> **What is asked**
Locate every line in the material below that contains the string "coordinates" and copy each of those lines. Case counts.

> **Records to process**

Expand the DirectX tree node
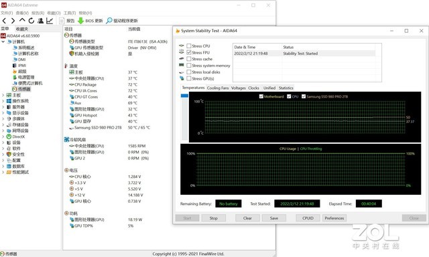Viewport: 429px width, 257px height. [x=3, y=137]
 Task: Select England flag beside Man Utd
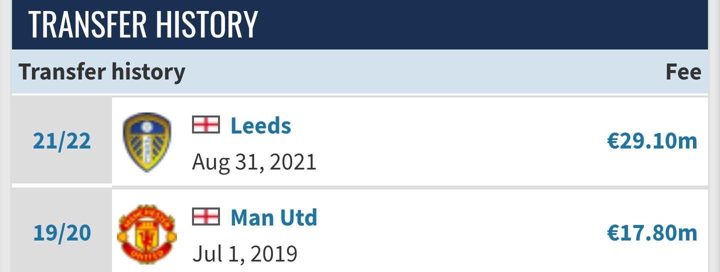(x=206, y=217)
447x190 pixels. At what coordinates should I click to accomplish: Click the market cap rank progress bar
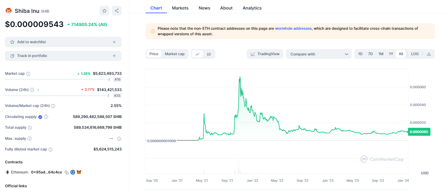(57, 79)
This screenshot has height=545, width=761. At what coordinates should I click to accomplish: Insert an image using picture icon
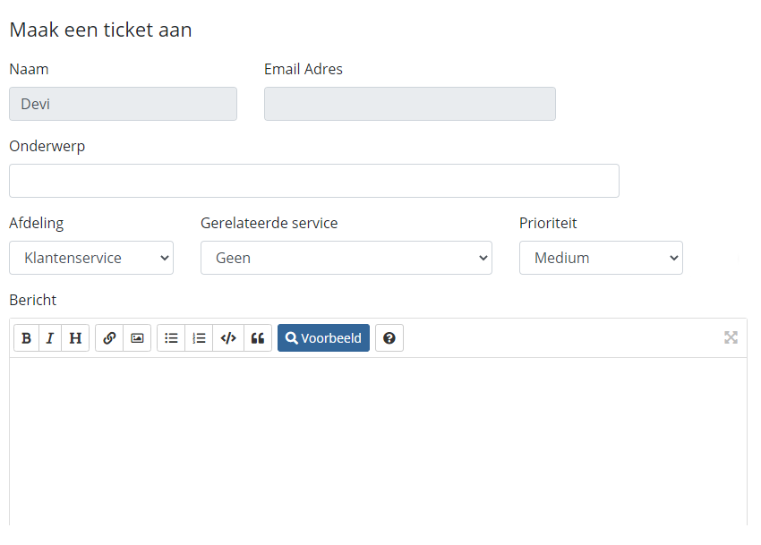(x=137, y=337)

> **Answer for the task**
447x190 pixels. At what coordinates should I click to accomplish: Click the market cap rank progress bar
This screenshot has height=545, width=761. At what coordinates should I click to accomplish: Insert an image using picture icon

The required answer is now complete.